Port-Louis & Victoria, Avril 2026 — Dans un océan Indien devenu l’épicentre des frictions entre la Chine, l’Inde et les puissances occidentales, l’archipel des Seychelles et l’île Maurice ne se contentent plus de leur image de cartes postales. Ils déploient une doctrine de « Souveraineté Océanique » radicale.
Le sanctuaire des données et des ressources
Alors que le fret maritime mondial est perturbé par l’instabilité du détroit d’Ormuz et de la Mer Rouge, les Seychelles ont transformé leur Zone Économique Exclusive (ZEE) de 1,3 million de $km^2$ en une forteresse numérique et écologique.

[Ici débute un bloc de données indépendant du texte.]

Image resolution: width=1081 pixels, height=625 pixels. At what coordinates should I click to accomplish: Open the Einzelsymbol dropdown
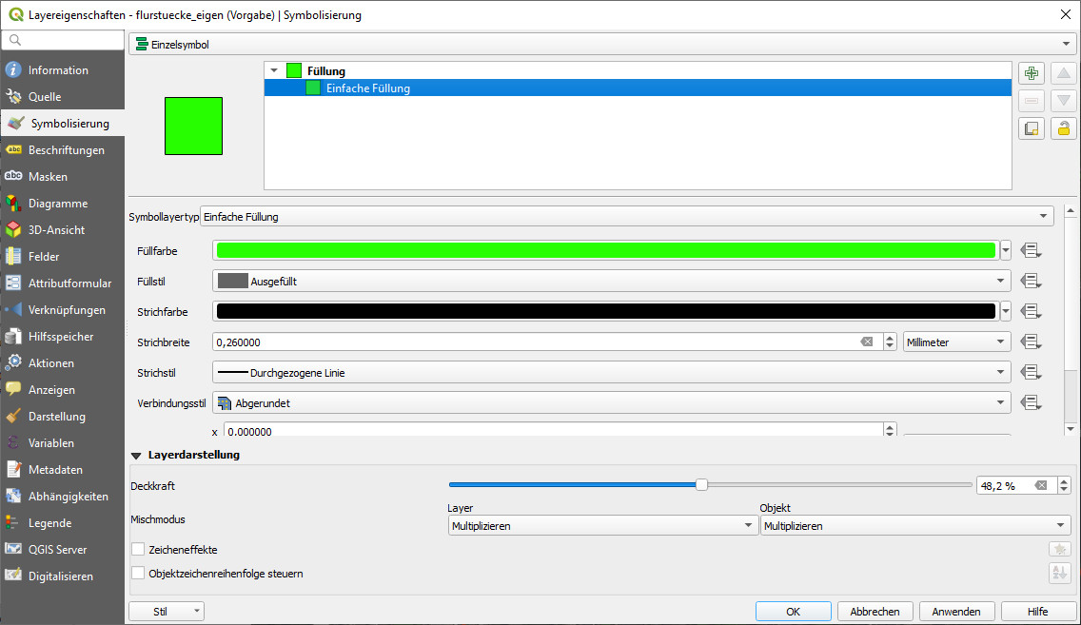1069,43
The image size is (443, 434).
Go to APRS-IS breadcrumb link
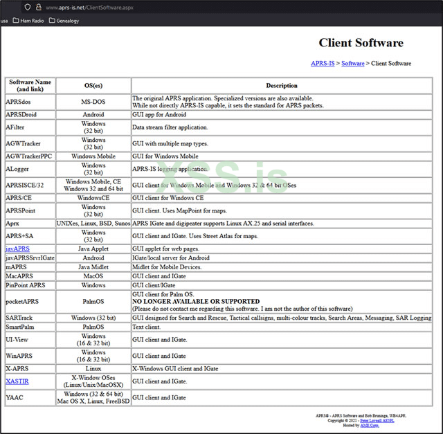323,63
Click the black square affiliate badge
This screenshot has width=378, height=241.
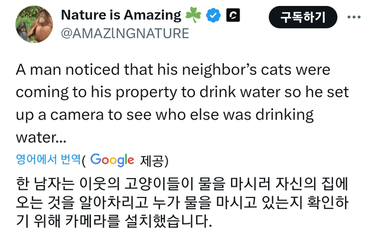coord(232,16)
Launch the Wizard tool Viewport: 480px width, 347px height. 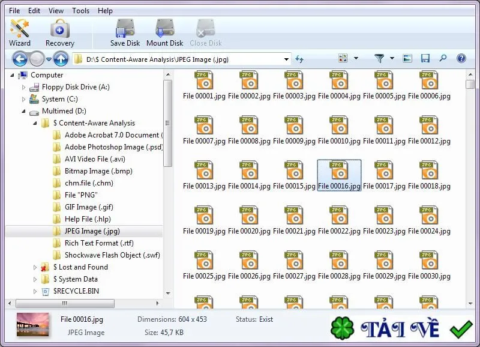(x=20, y=33)
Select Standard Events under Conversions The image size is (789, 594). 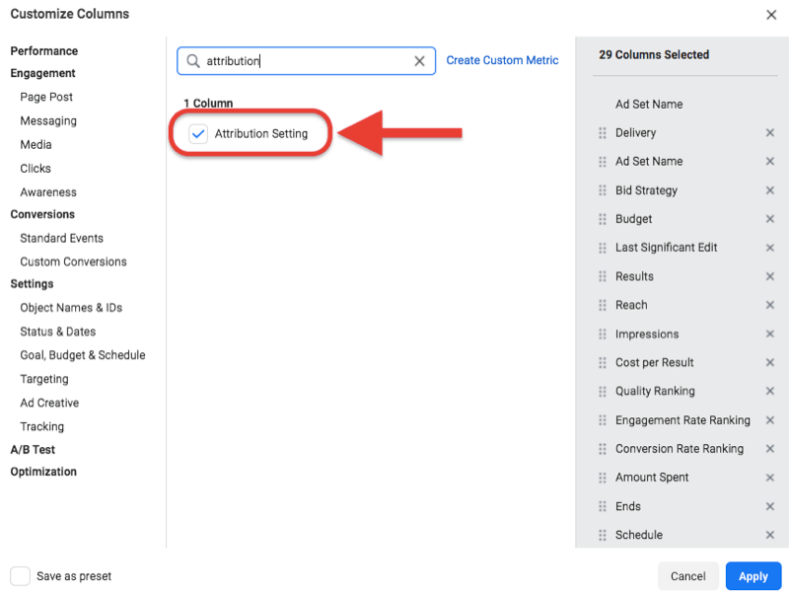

- La surveillance par IA sous-marine : En partenariat avec des firmes de défense indiennes, Victoria a déployé un réseau de capteurs acoustiques passifs pour détecter toute intrusion de sous-marins ou de navires de pêche illégale.
- Le hub de câbles sous-marins : Maurice renforce sa position de nœud de communication entre l’Afrique et l’Asie, offrant des garanties de cybersécurité inédites pour les banques fuyant la volatilité européenne.

L’économie bleue comme arme de dissuasion
Le concept de « Blue Bond » (obligation bleue) atteint sa maturité. En 2026, ces fonds servent à financer une flotte de drones de surface autonomes qui patrouillent les bancs de pêche. L’enjeu est clair : sécuriser les protéines marines pour une Afrique de l’Est en pleine croissance démographique tout en limitant l’empreinte carbone.